WORK TO DO:
1. Set down the Gibraltar travel passage word for word, everything from "The order in" down to "through his mind.".
2. In the Gibraltar travel passage, how long did the trip from the narrator's hotel in Gibraltar to the suburbs in the foothills of Andalucia take?
3. Extend the Gibraltar travel passage, picking up right after its final sentence.

PAGE TEXT:
<<<<
The order in Sir Joshua’s office and the way he was dressed, with that excessive neatness that is common to morticians and lawyers, told me that he was fastidious. Perhaps this was why he pursed his lips and narrowed his eyes, as though an unpleasant thought was passing through his mind.
“The guard said to me, ‘Because you put sus cojónes sur la mesa—’ ”
“Your balls on the table,” I said.
“Yes. He continued, ‘And you haven’t offended anyone.’ ”
“That’s a pretty neat trick.”
“Oh, yes. I was flattered.”
It was time for me to go. I thanked him for seeing me and speaking frankly, and I told him sincerely that I had enjoyed myself in Gibraltar. Though I did not tell him this, fearing he would misunderstand, I liked it best because it was unexpected; the rain, the gusting wind, the dignified apes. It was not at all the Mediterranean port I had expected but more like an English seaside resort in autumn, full of plucky retirees and gasconading soldiers.
“The only thing wrong with us,” Sir Joshua said, ruefully rather than in anger, “is our bloody size!”
2
The “Mare Nostrum” Express to Alicante
To prove a point to myself about Gibraltar’s smallness I picked up my bag and walked from my hotel in the middle of Gibraltar to the Spanish frontier; got my passport stamped, and then sauntered into Spain; another stamp. The whole international journey from my thirty-dollar room in Gibraltar to the cheese-colored suburbs in the foothills of Andalucia was less than half an hour.
My first day in Spain. I thought of a line from the Spanish writer Pio Baroja, that V. S. Pritchett quotes.
“It may look as if I am seeking something; but I am seeking nothing.” (Parece que busco algo; pero no busco nada.)
>>>>
DATA LINES:
<<<<
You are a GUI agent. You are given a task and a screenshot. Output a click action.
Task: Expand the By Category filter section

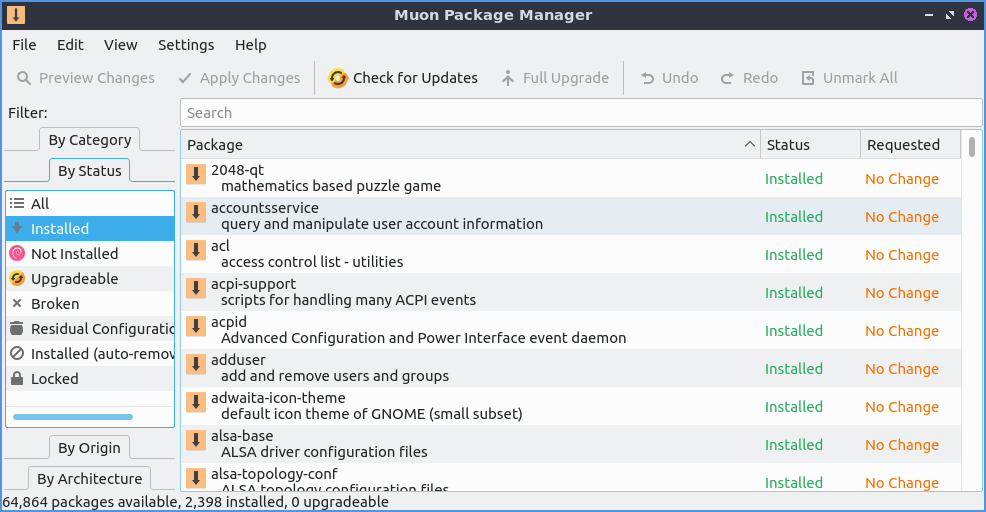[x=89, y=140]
>>>>
<<<<
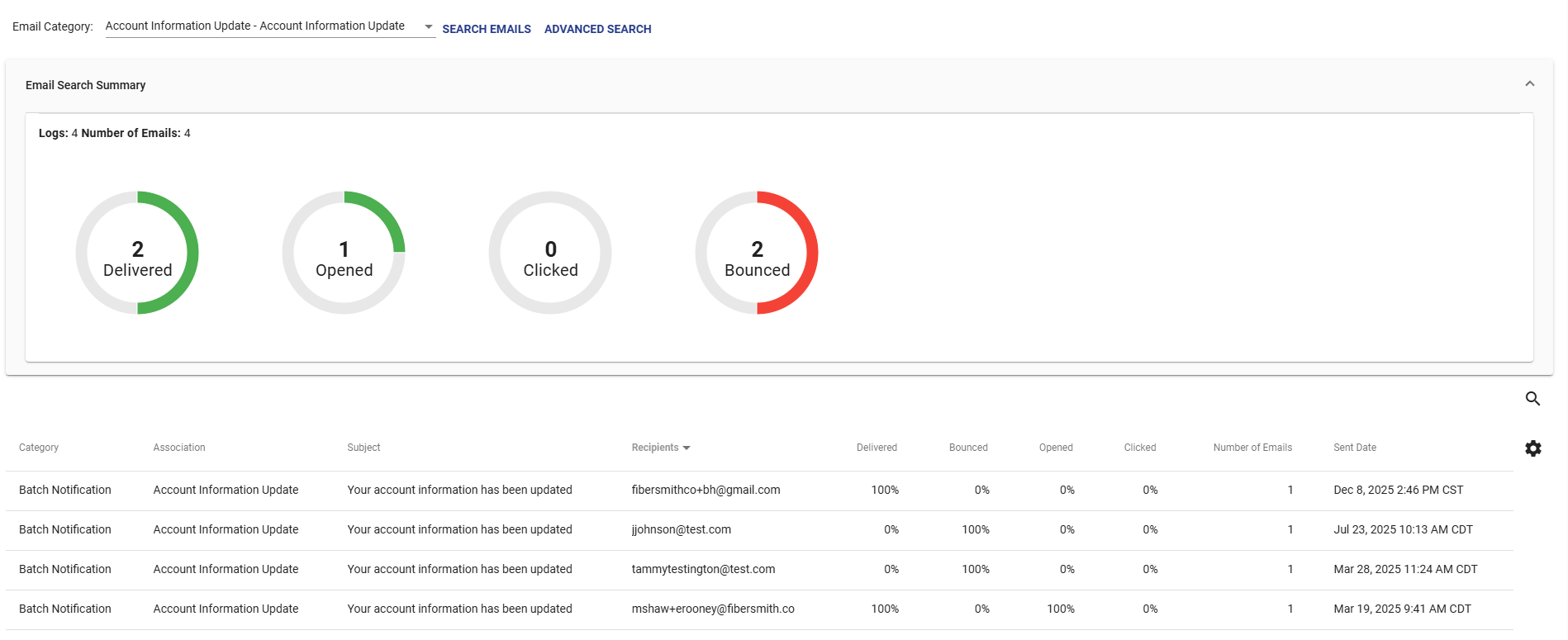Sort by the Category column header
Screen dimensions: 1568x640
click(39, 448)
>>>>
<<<<
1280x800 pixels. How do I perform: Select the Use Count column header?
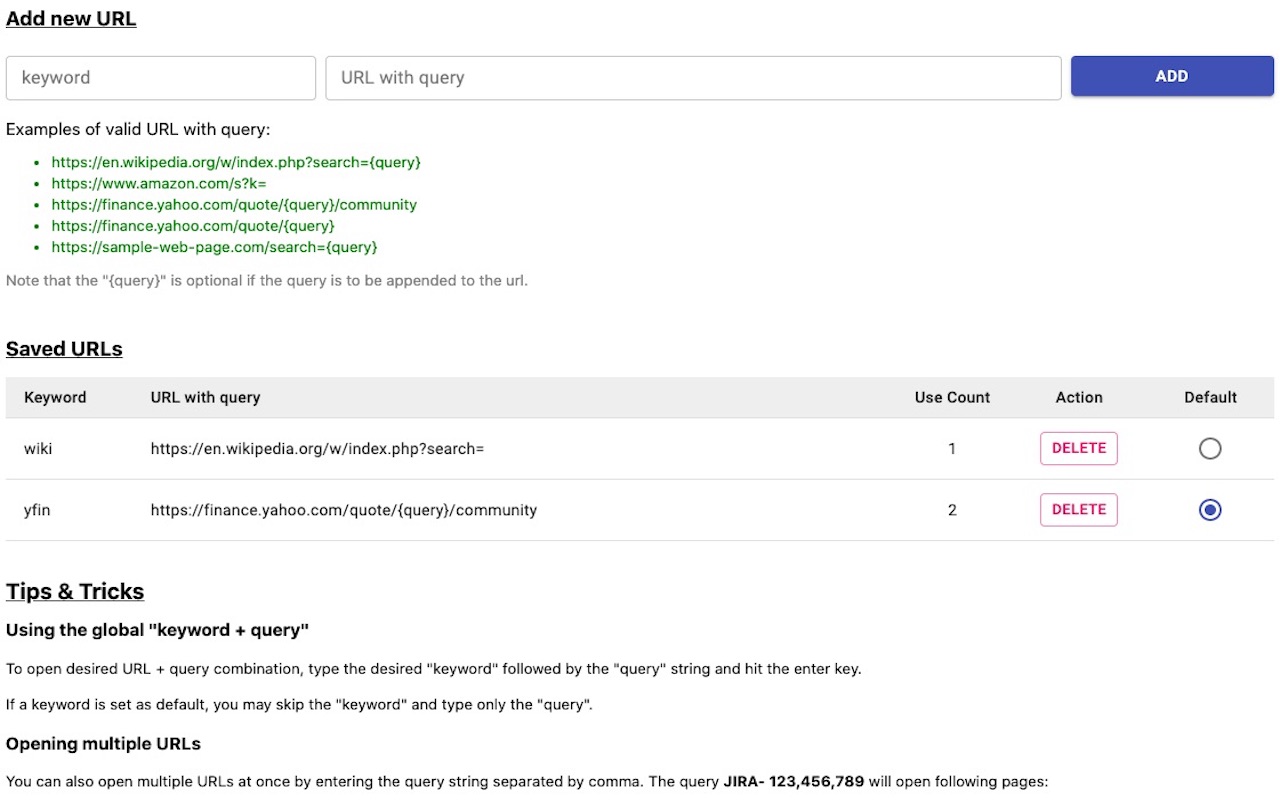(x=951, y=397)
>>>>
THE ANSWERS:
1.
The order in Sir Joshua’s office and the way he was dressed, with that excessive neatness that is common to morticians and lawyers, told me that he was fastidious. Perhaps this was why he pursed his lips and narrowed his eyes, as though an unpleasant thought was passing through his mind.

2. Less than half an hour.

3.
There were no coastal trains from Algeciras, no useful trains at all until Málaga. The Algeciras bus was waiting at the station at La Línea, over the border, a town cauchemaresque in its littleness and its sense of being unpeopled and nowhere. Its nondescript beach was noted for its smugglers—drugs, cigarettes, appliances. This bus was just a rattly thing, full of locals who were heading home from work to the ferry port that lay beneath the brown hills. I looked back and saw that Gibraltar was no more than its dramatic rock. The town was not visible until darkness fell, and then all you saw were lights on its lower slopes like candle flames flickering around an altar. As we passed around the bay the rock receded, changing shape, as the prospect altered.
The best view of Gibraltar is from Algeciras, across the bay, where the rock appears as a long ridge, like a fortress, something man-made and defensive, rather than the recumbent and misshapen monster at the edge of the sea. The Neck, Gibraltar’s land connection to Spain, is so low, almost at sea level, that the enormous citadel of rock seems to be detached from the mainland.
That low-lying neck gave Oliver Cromwell a bizarre idea. He decided to make Gibraltar an island; to detach it—dig a wide trench that would quickly fill with water, and sever the Rock from the Spanish mainland. Presto, the English island of Gibraltar. According to Samuel Pepys, Cromwell authorized a ship loaded with picks and shovels to set sail in 1656 to accomplish this godlike task of fiddling with the landscape. The ship was captured by the Spaniards. Then Oliver Cromwell died. The scheme was abandoned.
Algeciras was merely my starting point. “An ugly town of very slight interest,” the guidebook said. But this was the sort of guidebook that recommended a town when it had a building that it could praise in these terms: “The central dome is supported on a hexadecagonal beading over squinches.”
A scruffy little Spanish man took me aside.
“You German?”
“American.”
“Good, I like Americans,” he said. “You want to buy one kilo of hash?”
“No, thank you. It may look as if I am seeking something, but I am seeking nothing.”
“You no like me?” he said, and turned abusive.
I ignored him and walked to the harbor, where the ferry, Ciudad de Zaragoza, was setting out for Tangiers. Another ferry left from Tarifa, where in the past Barbary pirates demanded payment from all ships passing through the straits (and so this tiny haven of extortionists, Tarifa, gave us our taxation word “tariff). Morocco, across the water, was as near as Falmouth is to Vineyard Haven. It was my intention to end my trip there, and to get there by the most roundabout route, via France and Italy, Croatia, Albania, Malta, Israel, and every other Mediterranean shore, even Algeria, if I had the stomach for it. It gave me pleasure to turn away from the ferry landing and walk to the bus station, and buy a ticket to Marbella. I assumed it would take a year or so to reach Morocco.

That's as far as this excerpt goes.